**Set task:**
Copy every line of the material below word for word. Leave out the pictures.

**Dataset items:**
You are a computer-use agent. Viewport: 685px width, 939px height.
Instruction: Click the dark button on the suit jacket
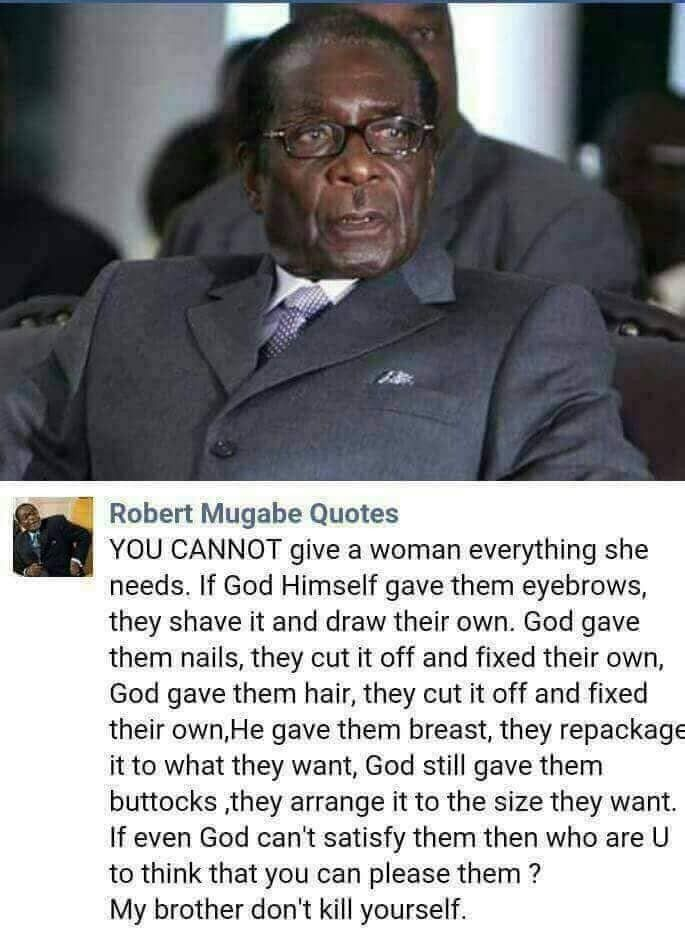[x=223, y=447]
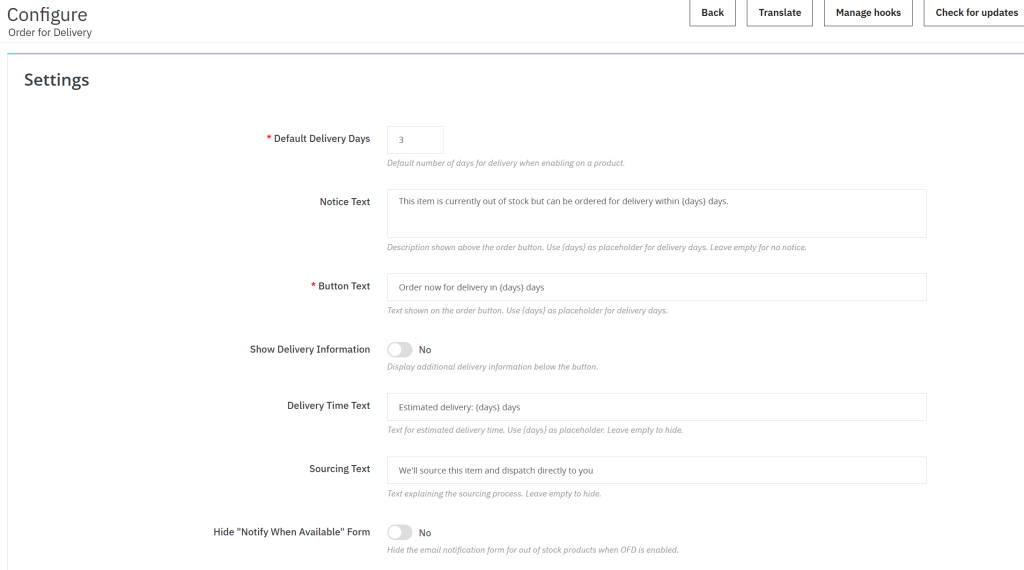Click the "Sourcing Text" field label
The image size is (1024, 570).
coord(339,469)
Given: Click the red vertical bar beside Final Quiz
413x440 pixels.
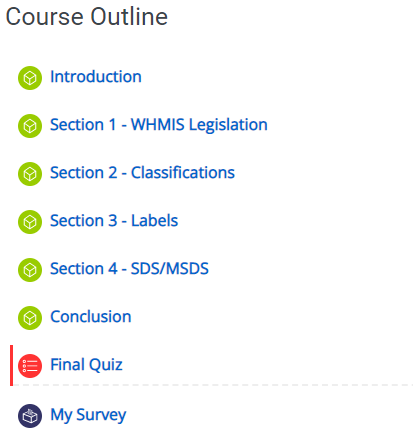Looking at the screenshot, I should click(x=12, y=365).
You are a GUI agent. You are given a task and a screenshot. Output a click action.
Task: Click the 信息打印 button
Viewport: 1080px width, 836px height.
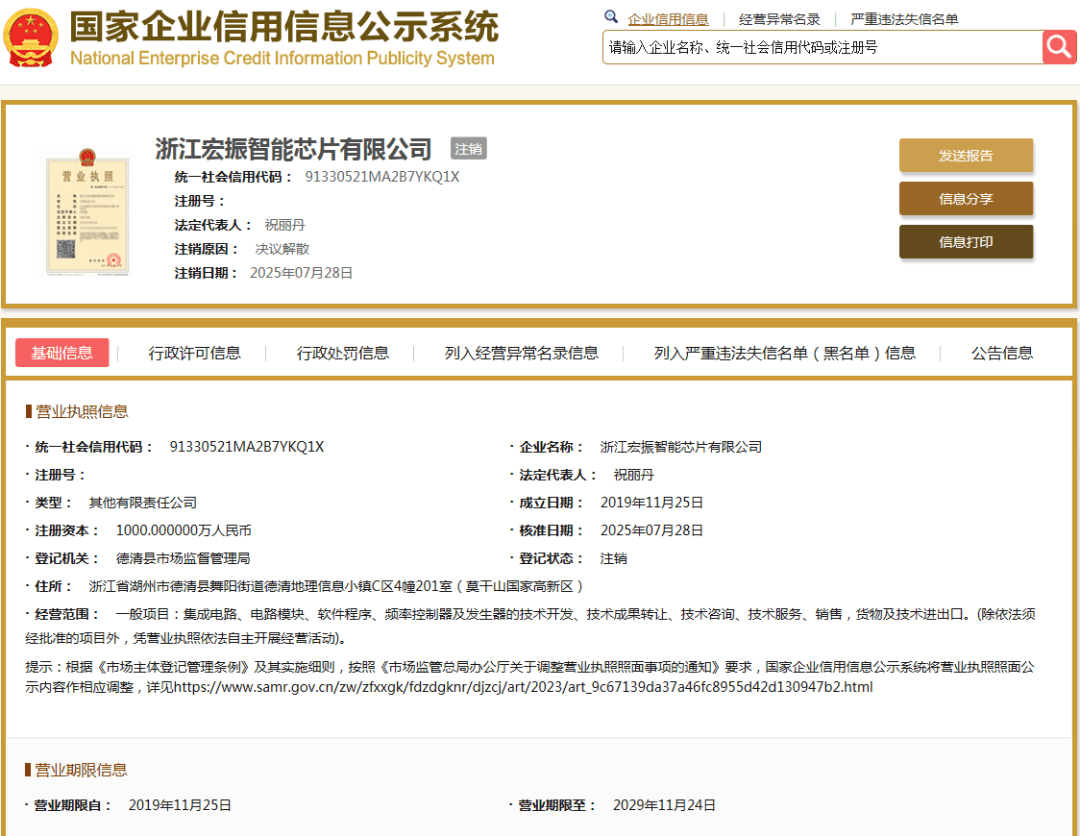click(x=966, y=241)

**Task result:**
You are a computer-use agent. Viewport: 685px width, 939px height.
Instruction: Click the dark button on the suit jacket
[x=223, y=447]
Click the "Sourcing Text" field label
The image size is (1024, 570).
coord(339,469)
Given: Click the red vertical bar beside Final Quiz
413x440 pixels.
Looking at the screenshot, I should click(x=12, y=365).
You are a GUI agent. You are given a task and a screenshot. Output a click action.
Task: Click the 信息打印 button
Viewport: 1080px width, 836px height.
click(x=966, y=241)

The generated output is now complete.